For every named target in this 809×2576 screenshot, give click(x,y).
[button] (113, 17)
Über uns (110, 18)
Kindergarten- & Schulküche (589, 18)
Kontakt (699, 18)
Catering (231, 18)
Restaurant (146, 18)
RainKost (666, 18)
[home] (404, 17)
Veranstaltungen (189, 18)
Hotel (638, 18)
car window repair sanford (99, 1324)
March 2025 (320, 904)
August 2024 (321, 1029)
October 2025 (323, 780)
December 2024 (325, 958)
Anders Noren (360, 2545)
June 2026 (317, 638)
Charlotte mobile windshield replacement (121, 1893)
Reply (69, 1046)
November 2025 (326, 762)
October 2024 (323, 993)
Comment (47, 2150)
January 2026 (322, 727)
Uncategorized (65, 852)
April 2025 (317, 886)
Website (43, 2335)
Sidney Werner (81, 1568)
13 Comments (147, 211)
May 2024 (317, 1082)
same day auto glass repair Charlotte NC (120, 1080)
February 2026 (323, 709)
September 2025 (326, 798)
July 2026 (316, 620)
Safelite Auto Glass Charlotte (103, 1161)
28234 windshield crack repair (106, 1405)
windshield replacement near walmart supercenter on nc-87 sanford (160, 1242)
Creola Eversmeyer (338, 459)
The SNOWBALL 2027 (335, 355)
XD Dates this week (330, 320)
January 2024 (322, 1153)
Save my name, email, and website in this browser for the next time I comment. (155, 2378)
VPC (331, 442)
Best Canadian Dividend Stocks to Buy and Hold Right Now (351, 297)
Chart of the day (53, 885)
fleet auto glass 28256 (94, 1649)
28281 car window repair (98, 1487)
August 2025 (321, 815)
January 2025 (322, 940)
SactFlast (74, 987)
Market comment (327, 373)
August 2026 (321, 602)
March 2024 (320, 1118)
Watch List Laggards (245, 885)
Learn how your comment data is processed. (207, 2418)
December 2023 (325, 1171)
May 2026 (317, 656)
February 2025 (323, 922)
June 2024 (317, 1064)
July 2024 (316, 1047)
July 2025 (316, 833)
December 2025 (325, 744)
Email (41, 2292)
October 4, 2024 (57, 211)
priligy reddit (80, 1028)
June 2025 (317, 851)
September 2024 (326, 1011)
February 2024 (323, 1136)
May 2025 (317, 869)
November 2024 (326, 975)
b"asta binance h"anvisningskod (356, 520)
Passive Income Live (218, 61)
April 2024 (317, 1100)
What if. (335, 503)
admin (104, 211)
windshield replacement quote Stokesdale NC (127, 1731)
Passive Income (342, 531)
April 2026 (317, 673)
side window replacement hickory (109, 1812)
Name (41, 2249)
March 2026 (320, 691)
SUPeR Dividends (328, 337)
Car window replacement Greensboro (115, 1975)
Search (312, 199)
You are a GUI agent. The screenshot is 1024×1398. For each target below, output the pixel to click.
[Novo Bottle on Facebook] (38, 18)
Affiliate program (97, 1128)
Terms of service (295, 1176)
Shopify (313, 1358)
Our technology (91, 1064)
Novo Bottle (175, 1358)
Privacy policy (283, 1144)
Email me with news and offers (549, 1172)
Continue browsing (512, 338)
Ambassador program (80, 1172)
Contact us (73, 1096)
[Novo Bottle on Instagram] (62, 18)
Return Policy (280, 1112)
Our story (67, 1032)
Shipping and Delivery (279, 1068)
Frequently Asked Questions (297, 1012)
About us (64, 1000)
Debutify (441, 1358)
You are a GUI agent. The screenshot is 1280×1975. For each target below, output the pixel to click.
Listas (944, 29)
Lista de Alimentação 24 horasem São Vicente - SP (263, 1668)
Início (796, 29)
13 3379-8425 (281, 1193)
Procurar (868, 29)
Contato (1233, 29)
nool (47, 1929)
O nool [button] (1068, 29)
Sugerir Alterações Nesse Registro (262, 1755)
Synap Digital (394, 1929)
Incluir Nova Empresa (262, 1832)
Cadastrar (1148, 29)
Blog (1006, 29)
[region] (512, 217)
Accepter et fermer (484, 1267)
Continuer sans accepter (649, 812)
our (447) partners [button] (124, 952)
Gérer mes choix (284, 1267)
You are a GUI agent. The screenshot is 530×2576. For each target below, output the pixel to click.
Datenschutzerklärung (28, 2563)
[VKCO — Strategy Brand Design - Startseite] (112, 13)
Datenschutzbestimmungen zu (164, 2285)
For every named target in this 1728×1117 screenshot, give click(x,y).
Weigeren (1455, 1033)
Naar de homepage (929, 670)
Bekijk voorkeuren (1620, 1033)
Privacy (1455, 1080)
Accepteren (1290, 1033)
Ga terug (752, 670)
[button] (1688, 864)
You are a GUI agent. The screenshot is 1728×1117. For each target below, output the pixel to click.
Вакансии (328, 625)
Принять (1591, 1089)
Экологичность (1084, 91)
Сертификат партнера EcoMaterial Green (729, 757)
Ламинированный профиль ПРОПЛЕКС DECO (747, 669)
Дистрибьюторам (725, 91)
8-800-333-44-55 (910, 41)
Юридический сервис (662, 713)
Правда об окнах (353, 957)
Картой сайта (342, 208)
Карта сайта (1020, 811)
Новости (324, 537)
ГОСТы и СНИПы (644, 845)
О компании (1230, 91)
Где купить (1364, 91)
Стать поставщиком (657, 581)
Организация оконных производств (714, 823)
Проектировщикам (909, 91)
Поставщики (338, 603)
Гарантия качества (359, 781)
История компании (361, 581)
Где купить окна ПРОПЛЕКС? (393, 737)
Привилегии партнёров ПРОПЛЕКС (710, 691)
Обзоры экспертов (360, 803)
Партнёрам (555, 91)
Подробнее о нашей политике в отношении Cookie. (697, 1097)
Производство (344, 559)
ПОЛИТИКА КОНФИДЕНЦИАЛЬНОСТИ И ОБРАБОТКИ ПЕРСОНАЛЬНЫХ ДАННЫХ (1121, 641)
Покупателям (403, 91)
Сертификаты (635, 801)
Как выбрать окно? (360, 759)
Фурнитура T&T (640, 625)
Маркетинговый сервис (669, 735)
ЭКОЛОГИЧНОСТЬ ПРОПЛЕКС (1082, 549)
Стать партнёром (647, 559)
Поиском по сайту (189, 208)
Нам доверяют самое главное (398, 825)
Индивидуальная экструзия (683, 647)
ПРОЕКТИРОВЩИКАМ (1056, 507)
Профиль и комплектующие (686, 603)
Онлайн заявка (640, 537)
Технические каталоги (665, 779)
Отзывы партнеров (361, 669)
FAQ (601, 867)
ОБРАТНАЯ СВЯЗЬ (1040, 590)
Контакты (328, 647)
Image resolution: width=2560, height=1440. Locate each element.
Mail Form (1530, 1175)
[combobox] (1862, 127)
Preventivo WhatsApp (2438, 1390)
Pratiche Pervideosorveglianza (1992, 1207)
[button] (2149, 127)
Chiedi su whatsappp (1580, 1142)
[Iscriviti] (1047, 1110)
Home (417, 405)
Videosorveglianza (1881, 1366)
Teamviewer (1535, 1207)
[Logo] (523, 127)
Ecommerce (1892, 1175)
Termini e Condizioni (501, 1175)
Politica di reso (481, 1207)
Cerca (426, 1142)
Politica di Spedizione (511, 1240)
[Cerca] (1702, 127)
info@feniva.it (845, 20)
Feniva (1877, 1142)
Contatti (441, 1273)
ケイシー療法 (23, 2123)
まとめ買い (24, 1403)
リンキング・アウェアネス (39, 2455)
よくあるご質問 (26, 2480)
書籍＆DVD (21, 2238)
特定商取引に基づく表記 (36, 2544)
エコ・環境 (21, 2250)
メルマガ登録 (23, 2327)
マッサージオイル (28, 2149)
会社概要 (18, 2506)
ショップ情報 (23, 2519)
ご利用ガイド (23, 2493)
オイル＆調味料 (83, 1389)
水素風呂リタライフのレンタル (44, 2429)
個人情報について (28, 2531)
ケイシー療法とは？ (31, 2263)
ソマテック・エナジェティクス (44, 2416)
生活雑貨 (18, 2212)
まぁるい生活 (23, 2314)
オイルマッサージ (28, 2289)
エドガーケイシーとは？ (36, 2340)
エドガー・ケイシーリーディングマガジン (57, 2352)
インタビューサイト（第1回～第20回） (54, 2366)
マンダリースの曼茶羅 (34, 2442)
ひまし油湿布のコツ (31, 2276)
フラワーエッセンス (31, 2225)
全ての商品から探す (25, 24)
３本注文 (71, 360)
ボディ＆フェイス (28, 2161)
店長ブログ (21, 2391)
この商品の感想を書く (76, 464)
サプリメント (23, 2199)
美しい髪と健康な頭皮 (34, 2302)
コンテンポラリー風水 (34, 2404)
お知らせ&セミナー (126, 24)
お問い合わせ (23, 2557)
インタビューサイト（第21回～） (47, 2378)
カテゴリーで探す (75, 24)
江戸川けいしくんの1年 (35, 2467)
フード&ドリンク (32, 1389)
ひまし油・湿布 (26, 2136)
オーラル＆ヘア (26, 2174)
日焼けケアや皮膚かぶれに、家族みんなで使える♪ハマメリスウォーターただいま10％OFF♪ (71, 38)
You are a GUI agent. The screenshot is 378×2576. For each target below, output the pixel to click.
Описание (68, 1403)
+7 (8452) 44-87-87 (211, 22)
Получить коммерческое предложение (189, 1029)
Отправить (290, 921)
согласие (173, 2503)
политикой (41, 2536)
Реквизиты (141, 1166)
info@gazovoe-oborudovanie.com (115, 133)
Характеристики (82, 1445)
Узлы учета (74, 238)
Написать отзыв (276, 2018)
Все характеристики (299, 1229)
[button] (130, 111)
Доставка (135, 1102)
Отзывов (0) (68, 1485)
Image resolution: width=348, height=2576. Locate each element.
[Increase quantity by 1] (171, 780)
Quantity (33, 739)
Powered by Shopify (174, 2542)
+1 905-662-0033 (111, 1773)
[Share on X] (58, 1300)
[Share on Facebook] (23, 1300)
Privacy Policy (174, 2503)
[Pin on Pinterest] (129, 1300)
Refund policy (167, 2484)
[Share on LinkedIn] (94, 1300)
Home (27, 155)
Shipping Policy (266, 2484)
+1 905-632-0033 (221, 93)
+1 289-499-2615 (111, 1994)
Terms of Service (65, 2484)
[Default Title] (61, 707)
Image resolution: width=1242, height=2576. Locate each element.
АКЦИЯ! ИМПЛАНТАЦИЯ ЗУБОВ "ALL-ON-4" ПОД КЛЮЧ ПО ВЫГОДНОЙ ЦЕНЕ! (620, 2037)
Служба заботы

## Task instructions
Write out exactly the lines that fall from the line with "Name (41, 2249)" to the line with "Continue browsing (512, 338)" in the records above, keeping both ends.

## Exercise result
Name (41, 2249)
March 2026 (320, 691)
SUPeR Dividends (328, 337)
Car window replacement Greensboro (115, 1975)
Search (312, 199)
You are a GUI agent. The screenshot is 1024×1398. For each target below, output the pixel to click.
[Novo Bottle on Facebook] (38, 18)
Affiliate program (97, 1128)
Terms of service (295, 1176)
Shopify (313, 1358)
Our technology (91, 1064)
Novo Bottle (175, 1358)
Privacy policy (283, 1144)
Email me with news and offers (549, 1172)
Continue browsing (512, 338)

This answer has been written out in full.